Six éoliennes qui ont fait peu de bruit

 

Luminus a présenté son projet de parc de six machines en réunion publique. Elle s’est déroulée dans le calme, mais le dossier suscite de nombreuses questions.

La société Luminus a le projet d’établir un parc éolien de six machines, à cheval entre les communes de Ciney et Hamois. Quatre se trouveraient à proximité de la N4 à Hamois, section d’Emptinal, et deux non loin de la N921 à Ciney. Une petite centaine de personnes bien calmes, dont la majorité venait de l’entité de Hamois ont participé à la réunion d’information sur ce projet. De Ciney, l’échevine, Mme Daffe était présente. La population a maintenant une quinzaine de jours (jusqu’au 18 octobre) pour faire parvenir ses avis, remarques, suggestions, critiques à l’administration communale de Hamois ou chez Luminus. Pourquoi Luminus a-t-il choisi cet endroit pour installer un nouveau parc? Parce qu’ainsi, il répond à une volonté de la Région wallonne d’implanter pareil parc près de grands axes de communication. Ici la N4. Il y a un potentiel de production et les distances par rapport aux maisons sont respectées. Reste maintenant au bureau CSD à réaliser une étude d’incidences.

Si tout se passe comme Luminus le prévoit, les travaux débuteraient en 2022, et la mise en route se ferait six mois plus tard.

180 m: «Pharaonique»

Les machines s’élèveront à 180 m de haut: «C’est pharaonique, a dit un participant à la réunion. C’est comme si j’avais la tour Eiffel dans mon jardin.» Elles seraient dotées d’un rotor d’un diamètre de 136 m et produiraient l’équivalent de la consommation moyenne annuelle de 9 000 ménages. Cela éviterait aussi l’émission de 16 000 tonnes de dioxyde de carbone par an.

Une participation citoyenne pourrait être mise en route à raison de parts de 125€ avec un maximum de 3 000€. Rendement: de l’ordre de 4,4% actuellement. Écolo souhaiterait plutôt la création d’une vraie coopérative et qu’il y ait aussi une part pour la Commune.

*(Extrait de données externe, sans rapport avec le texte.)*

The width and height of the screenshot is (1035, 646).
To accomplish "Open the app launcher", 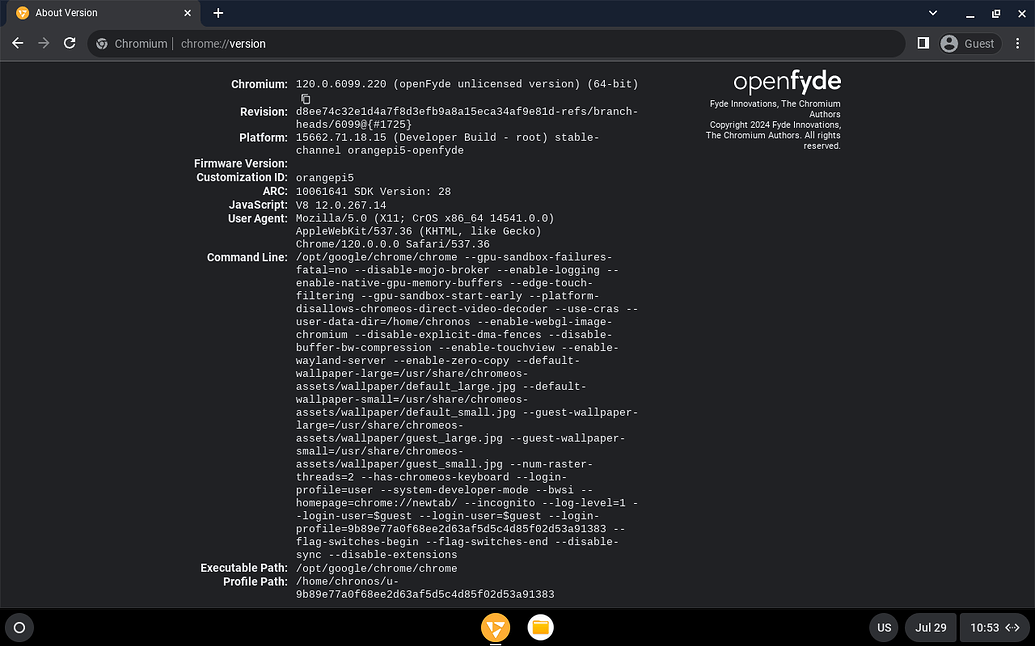I will tap(20, 627).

L’étude d’incidences va démarrer

Le représentant du bureau d’études CSD a défini le travail qui lui est demandé. Il se penchera notamment sur l’étude du milieu biologique, le paysage et le patrimoine. Et, corollairement, la situation existante du patrimoine de la région dans un rayon de 5 km, le niveau sonore actuel à comparer avec le niveau sonore futur et l’ombrage stroboscopique.

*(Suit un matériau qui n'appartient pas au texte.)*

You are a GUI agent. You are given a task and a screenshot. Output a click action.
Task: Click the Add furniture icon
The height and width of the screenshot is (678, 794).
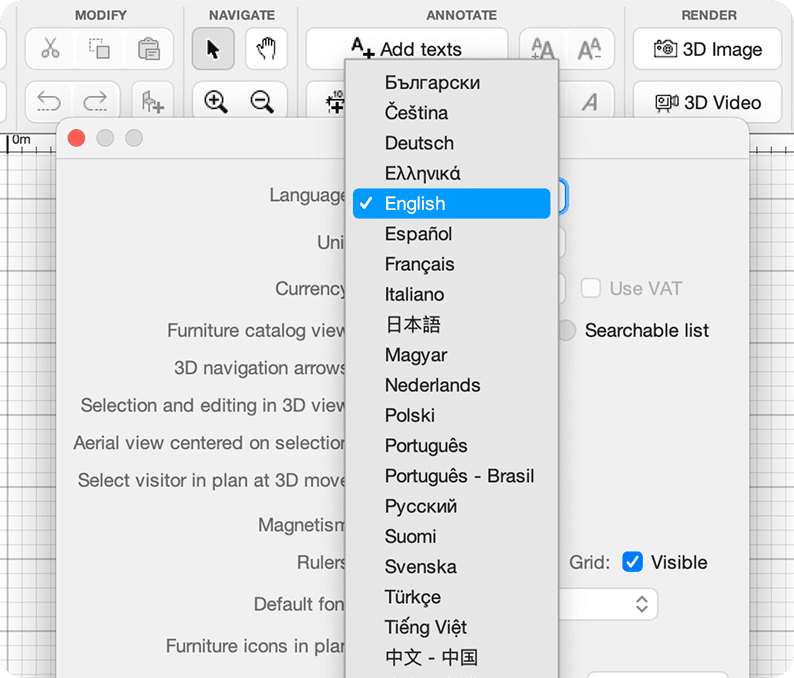pos(152,101)
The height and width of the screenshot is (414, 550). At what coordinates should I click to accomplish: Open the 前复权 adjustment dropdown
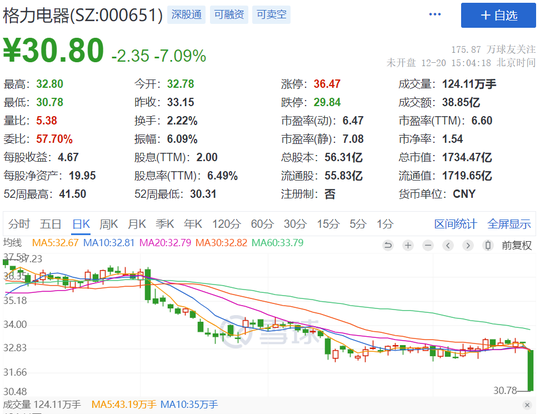click(x=516, y=245)
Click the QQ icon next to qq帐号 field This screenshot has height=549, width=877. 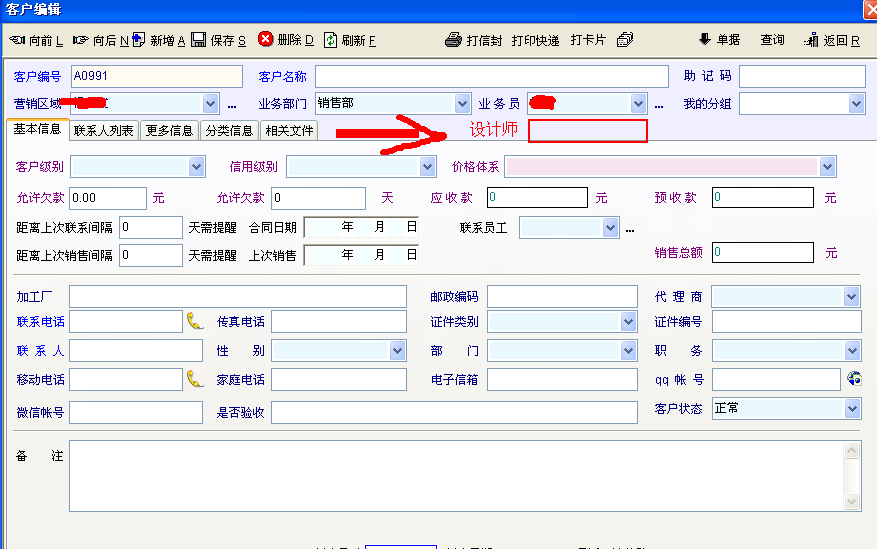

Fait assez rare dans ce genre de soirée, l’ambiance a été conviviale jusqu’au bout, des participants allant même jusqu’à oser dire que ce genre de projet est positif sans se faire huer. Cela ne veut pas dire que tout le monde est d’accord. Certains souhaiteraient, évidemment l’implanter ailleurs, choisir un autre genre d’énergie renouvelable, critiquent la hauteur des mâts beaucoup plus hauts que des clochers ou s’étonnent de l’impact cumulatif sur la région de tous ces projets de parcs éoliens: 20 machines existantes ou en construction et 22 en projet, rien que pour Ciney. Réponse de Luminus: «Tous ces projets ne sont pas nôtres, il y a de la concurrence, tous ne passeront pas. C’est à la Région wallonne de trancher.» Un participant s’est porté comme défenseur des terres de culture envahies par ces machines qu’il faut chaque fois enterrer largement et profondément dans un socle en béton.

Et quelles seront les retombées économiques pour les communes? De l’ordre de 15 000€ par machine.

Et que reçoit le fermier comme location. Réponse vague: «plusieurs milliers d’euros par an.»